For every lash, there is a backlash, as Isaac Newton did not quite say. It has taken two weeks for the unease to set in, but in the past few days unease has been expressed about the ferocious condemnation of MPs over their expenses. The "systematic humiliation" of MPs is a threat to democracy, said Dr Rowan Williams, the Archbishop of Canterbury, yesterday. "Many will now be wondering whether the point has not been adequately made."
We do not have to go as far as Nadine Dorries, the Conservative MP who said that "everyone fears a suicide", to recognise that there is some truth in this. Nor is Ms Dorries the best person to say it, especially as her attempt to explain some of her expenses claims became somewhat confused, but she has a point when she suggests that there is a whiff of a "witch hunt" about.

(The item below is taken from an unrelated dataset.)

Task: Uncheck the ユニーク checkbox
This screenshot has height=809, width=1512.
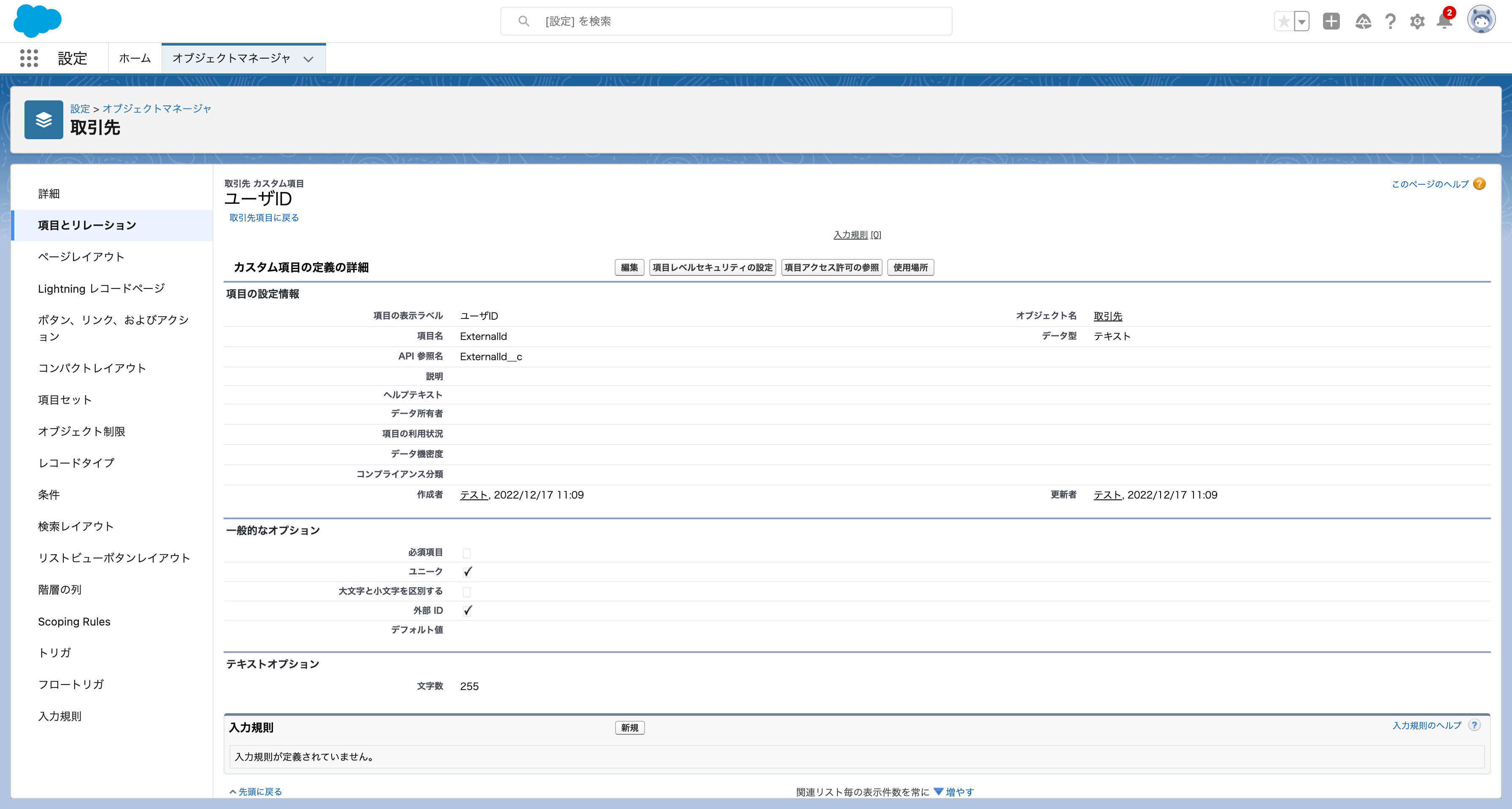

Of course, the publication of expenses claims is a great journalistic enterprise, a tribute to the importance of freedom of information law and a vitally important moment of democratic cleansing. It has already achieved a transformation of the culture of the House of Commons. The rules on expenses have already been reformed. Furniture and food will be excluded; claims will be made public quickly and the regime will be supervised by an independent body. The changes that the party leaders have agreed are endorsed by the expert panel convened by The Independent on Sunday today. That change of culture will be marked by the election of a new Speaker next month. More reforms are to come, and rightly so.
Those advances are in danger, however, of being eclipsed by a vindictive fury directed at all MPs, saints and sinners alike. That sentiment is made worse by the complaints of MPs such as Ms Dorries or Sir Anthony Steen ("Do you know what it's about? Jealousy"). No wonder David Cameron disowned both of them sharpish. The anti-politician rage is a sentiment that could be destructive of the very idea of representative democracy.
The bottom line is that most MPs are decent, hard-working people. No, really. We are all justified in feeling angry about those that have fallen short of the high standards expected of those in public life. The conduct of some politicians has been, quite simply, a disgrace. A few may well be guilty of criminal offences and should feel the same force of the law that would be felt by, say, a benefit cheat. Many who hide behind the letter of the House of Commons rules have already been found guilty in the court of public opinion, only recently invoked as a legal authority on the avarice of bankers by Harriet Harman, the Prime Minister's deputy. An even larger number of MPs has been greedy or foolish or both. They deserve to be embarrassed and, in the worst cases, to have their political careers brought to an end.
The anger is justified, then, but it needs to be balanced by an awareness of two things. One is that not all MPs are "on the take", hard though that may be to believe after two weeks of continuous embarrassment. The other is that some of the misdemeanours are neither as straightforward nor as serious as they seem.
That is why we seek to inform public debate by publishing today the first comprehensive pull-out guide to all the second home claims of all MPs from 2004 to 2008. One thing that emerges from this compilation is that a lot of MPs make modest use of public funds. Another is that the majority take full or close to full advantage of the system of payments for second homes. Most out-of-London MPs claim at or close to the maximum every year. They have indeed treated it as an allowance to be added to their salary, rather than as a reimbursement for absolutely necessary costs incurred. Some MPs with small or no mortgages have used it as a form of subsidised trolley dash.
And yet, the principle that MPs with seats outside London should receive extra help from the public purse towards the cost of a second home is – unpopular though it might be to say so – surely right. Buy a state hostel in Vauxhall or pay for hotels by all means, but most MPs have to live in two places.
Instead of coolly appraising the principles that should underpin a fair system, the danger is that public opinion turns away from the compromises needed for democracy to work at all. Fortunately, it seems that the storm of public fury may be receding from the most extreme responses. Last week, we argued that the expenses revelations were a great opportunity to renew our democracy. If Archbishop Williams's warning is heeded, there is a better hope that, as a nation, we shall seize that chance.